(What the exercise asks): Within the entries below, the lines from the one with "Switch to the" through the one with "Open the createTrigger" are to be set down exactly, both ends kept.

(Provided data):
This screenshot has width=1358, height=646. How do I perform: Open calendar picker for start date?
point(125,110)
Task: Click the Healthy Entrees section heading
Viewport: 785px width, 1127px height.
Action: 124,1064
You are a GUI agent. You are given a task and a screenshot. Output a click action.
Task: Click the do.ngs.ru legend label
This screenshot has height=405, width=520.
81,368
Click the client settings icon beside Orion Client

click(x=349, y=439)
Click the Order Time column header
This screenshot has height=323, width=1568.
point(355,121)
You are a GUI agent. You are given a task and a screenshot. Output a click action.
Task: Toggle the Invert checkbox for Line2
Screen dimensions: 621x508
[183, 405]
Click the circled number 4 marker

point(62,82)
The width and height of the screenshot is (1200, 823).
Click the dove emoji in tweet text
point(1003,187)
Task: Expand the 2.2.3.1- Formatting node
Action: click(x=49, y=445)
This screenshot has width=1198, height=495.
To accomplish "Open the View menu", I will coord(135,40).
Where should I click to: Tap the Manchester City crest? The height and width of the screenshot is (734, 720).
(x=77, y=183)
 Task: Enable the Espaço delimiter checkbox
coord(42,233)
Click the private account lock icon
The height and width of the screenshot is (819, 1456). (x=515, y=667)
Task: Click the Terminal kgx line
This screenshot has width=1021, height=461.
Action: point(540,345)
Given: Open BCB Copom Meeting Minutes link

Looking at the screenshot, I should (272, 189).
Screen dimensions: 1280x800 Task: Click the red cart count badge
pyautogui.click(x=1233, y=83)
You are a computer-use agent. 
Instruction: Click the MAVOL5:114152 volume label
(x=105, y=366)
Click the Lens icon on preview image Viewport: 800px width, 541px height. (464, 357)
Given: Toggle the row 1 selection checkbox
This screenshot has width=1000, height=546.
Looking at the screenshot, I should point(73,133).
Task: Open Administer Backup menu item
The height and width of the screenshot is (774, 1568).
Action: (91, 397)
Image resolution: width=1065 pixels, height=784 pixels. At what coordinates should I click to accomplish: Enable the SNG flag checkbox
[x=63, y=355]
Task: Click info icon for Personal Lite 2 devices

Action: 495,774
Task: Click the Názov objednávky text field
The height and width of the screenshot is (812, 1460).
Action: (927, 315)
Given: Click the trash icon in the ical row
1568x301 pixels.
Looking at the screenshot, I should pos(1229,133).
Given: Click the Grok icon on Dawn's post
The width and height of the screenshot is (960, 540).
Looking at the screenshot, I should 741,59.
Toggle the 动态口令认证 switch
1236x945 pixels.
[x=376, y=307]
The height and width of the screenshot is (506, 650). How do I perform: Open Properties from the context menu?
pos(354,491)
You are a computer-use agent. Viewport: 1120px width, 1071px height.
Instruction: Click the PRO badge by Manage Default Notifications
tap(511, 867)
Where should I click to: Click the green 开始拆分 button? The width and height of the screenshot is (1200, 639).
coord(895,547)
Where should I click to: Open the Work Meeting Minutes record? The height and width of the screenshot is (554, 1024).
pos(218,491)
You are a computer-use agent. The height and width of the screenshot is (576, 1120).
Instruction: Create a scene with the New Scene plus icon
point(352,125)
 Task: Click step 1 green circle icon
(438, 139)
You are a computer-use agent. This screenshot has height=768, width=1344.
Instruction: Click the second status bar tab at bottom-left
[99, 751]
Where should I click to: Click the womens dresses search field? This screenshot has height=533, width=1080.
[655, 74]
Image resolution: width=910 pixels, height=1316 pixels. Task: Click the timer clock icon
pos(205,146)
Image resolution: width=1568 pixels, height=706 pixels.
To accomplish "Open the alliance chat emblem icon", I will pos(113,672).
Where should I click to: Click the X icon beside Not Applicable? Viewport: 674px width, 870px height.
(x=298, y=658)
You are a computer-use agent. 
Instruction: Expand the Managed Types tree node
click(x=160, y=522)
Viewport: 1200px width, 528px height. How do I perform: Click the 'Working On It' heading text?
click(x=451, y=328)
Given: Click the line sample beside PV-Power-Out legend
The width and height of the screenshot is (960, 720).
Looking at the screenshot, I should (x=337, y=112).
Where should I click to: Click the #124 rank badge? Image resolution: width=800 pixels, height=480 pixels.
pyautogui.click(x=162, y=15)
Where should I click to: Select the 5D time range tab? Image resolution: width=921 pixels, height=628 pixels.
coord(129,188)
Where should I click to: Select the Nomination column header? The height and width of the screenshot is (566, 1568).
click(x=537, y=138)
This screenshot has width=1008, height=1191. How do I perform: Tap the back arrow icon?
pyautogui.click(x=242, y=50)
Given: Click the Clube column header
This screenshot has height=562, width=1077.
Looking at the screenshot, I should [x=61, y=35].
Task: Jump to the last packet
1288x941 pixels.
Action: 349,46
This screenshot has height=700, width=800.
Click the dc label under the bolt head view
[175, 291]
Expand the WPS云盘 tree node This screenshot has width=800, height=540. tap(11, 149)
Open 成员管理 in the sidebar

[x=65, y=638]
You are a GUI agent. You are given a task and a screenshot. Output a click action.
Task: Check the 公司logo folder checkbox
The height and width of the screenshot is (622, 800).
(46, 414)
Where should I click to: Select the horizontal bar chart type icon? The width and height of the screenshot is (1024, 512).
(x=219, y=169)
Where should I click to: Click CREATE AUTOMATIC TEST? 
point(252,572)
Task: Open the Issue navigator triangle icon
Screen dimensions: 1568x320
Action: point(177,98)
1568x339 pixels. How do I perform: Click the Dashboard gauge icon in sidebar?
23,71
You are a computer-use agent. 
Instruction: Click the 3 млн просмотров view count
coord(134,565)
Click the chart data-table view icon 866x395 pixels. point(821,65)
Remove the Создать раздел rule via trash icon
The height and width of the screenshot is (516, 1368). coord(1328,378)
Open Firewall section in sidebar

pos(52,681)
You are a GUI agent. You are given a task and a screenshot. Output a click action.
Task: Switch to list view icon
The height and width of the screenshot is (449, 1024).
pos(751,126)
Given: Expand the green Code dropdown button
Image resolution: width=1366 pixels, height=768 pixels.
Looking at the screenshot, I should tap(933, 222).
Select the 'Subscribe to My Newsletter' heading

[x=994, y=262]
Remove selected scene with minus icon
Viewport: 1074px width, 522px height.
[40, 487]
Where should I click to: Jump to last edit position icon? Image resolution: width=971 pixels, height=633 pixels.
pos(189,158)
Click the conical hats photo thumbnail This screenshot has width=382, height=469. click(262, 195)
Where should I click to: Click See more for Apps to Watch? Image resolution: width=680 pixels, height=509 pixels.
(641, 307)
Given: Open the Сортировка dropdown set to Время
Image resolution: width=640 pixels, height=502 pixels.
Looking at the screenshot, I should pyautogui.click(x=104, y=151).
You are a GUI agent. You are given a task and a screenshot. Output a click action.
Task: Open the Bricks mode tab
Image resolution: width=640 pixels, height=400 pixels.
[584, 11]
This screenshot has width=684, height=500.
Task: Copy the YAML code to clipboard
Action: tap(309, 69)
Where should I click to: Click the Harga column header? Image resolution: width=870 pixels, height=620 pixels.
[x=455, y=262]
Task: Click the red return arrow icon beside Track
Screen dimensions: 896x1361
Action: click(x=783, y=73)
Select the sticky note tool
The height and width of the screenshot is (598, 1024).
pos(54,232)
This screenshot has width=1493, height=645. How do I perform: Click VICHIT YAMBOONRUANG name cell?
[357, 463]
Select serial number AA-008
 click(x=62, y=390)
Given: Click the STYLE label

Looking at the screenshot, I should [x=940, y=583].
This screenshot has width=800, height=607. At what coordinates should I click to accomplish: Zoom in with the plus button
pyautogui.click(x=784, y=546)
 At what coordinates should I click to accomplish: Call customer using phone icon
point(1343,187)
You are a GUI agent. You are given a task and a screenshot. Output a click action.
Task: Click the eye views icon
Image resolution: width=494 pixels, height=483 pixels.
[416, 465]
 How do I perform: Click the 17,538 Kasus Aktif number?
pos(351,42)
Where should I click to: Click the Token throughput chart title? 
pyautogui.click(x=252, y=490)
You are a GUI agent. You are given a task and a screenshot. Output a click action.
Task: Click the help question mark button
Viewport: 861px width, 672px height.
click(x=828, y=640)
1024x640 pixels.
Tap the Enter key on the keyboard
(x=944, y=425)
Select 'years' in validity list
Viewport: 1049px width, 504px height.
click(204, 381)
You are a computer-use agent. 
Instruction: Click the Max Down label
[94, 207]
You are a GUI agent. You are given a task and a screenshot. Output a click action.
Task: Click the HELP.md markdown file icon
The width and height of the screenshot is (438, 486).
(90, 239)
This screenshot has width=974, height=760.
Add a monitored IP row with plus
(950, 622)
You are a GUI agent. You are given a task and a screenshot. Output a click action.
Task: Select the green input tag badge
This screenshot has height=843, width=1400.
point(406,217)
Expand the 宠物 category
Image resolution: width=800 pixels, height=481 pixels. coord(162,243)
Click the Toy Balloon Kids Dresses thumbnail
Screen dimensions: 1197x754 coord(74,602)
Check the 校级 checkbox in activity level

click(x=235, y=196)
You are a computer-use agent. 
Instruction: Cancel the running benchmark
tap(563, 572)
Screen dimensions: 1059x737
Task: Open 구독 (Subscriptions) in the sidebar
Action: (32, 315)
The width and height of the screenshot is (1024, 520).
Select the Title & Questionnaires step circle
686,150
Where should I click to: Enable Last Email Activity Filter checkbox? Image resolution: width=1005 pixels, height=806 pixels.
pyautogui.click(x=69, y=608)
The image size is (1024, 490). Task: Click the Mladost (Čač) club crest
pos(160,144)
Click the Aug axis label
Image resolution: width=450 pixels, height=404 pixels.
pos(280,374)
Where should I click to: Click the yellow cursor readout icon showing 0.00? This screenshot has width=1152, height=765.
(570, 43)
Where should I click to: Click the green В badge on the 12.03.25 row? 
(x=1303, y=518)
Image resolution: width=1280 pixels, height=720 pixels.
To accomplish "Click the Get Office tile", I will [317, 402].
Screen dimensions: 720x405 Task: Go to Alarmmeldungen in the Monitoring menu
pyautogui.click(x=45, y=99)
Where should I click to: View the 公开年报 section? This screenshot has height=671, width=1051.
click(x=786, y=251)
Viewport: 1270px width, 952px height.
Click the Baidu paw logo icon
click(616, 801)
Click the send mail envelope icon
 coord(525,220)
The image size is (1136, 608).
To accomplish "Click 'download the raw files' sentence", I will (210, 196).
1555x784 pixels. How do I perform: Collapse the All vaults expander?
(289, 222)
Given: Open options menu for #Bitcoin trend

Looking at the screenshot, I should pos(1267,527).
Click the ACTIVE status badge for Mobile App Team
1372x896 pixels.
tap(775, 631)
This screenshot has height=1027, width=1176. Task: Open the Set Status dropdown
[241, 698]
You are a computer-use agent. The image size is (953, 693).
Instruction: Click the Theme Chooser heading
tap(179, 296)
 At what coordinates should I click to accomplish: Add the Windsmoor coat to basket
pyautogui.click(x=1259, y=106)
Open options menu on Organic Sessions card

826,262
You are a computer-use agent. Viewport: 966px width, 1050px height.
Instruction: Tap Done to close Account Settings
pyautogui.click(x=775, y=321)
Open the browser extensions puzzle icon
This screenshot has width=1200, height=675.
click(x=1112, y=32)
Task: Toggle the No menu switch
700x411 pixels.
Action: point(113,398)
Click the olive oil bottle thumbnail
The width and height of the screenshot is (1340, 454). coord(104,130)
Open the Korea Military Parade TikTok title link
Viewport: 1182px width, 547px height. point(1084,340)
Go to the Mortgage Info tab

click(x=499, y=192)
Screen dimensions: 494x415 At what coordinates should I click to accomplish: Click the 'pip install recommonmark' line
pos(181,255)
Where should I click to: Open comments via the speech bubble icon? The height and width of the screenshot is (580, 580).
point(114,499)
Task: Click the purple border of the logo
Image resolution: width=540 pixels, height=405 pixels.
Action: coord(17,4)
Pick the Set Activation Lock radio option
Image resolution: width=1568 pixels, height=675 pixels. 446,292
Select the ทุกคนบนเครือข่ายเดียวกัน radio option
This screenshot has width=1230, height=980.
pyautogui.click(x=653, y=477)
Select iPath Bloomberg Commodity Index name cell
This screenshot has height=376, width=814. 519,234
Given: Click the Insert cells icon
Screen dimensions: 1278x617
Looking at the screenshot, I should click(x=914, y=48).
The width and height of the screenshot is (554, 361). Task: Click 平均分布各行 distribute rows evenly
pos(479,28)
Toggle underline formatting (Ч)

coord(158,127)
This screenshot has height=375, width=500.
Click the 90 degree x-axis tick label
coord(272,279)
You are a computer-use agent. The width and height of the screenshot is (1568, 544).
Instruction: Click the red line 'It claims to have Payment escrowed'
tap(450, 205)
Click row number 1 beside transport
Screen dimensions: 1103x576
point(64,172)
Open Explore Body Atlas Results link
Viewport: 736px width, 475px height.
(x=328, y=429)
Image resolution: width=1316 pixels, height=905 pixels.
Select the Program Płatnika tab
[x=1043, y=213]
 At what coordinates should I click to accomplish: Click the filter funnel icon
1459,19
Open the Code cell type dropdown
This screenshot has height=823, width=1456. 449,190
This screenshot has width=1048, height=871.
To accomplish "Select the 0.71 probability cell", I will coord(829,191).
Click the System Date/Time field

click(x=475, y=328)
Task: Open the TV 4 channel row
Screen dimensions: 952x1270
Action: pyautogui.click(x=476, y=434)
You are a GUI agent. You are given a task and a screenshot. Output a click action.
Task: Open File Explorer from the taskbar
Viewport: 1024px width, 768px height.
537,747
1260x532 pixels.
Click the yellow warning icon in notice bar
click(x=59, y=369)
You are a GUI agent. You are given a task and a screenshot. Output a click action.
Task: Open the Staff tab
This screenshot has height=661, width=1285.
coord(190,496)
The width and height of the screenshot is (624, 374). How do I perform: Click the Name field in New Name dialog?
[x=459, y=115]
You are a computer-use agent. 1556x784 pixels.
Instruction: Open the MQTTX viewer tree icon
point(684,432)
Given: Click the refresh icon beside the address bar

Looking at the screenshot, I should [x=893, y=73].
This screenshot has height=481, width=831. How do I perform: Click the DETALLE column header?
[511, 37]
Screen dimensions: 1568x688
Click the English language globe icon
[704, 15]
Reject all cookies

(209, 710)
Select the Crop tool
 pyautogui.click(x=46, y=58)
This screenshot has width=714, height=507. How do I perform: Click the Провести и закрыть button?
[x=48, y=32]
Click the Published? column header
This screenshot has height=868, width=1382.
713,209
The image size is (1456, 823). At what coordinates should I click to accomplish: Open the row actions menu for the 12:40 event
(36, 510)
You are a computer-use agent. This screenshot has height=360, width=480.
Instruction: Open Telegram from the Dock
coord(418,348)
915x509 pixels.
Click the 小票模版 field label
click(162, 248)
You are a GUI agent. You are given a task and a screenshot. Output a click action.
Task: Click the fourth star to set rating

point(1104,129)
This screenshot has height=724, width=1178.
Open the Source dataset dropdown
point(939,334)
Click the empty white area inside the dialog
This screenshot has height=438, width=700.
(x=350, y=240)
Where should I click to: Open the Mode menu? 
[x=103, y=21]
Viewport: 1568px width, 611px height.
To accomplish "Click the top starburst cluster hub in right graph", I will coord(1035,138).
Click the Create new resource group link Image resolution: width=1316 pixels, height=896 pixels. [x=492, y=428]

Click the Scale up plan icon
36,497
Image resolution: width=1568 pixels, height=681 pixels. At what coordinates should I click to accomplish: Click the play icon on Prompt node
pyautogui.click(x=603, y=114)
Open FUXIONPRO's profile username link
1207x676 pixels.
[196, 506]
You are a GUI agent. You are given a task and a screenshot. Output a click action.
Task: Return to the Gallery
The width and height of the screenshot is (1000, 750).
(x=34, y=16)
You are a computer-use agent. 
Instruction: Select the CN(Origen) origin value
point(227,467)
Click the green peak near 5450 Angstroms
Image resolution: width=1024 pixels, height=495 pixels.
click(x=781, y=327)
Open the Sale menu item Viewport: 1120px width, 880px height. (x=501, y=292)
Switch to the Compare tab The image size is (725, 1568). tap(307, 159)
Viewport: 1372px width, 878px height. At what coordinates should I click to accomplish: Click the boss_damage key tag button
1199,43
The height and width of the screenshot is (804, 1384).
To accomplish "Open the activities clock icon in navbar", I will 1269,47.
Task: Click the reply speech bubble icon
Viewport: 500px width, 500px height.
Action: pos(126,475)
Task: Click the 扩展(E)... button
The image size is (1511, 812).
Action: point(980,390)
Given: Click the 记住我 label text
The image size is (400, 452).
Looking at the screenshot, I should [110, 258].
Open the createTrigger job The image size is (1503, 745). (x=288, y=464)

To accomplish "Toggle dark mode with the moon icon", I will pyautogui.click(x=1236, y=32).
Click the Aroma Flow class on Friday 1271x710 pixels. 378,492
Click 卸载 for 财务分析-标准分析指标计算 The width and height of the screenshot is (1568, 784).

(Answer area):
Switch to the Compare tab The image size is (725, 1568). tap(307, 159)
Viewport: 1372px width, 878px height. At what coordinates should I click to accomplish: Click the boss_damage key tag button
1199,43
The height and width of the screenshot is (804, 1384).
To accomplish "Open the activities clock icon in navbar", I will 1269,47.
Task: Click the reply speech bubble icon
Viewport: 500px width, 500px height.
Action: pos(126,475)
Task: Click the 扩展(E)... button
The image size is (1511, 812).
Action: point(980,390)
Given: Click the 记住我 label text
The image size is (400, 452).
Looking at the screenshot, I should [110, 258].
Open the createTrigger job The image size is (1503, 745). (x=288, y=464)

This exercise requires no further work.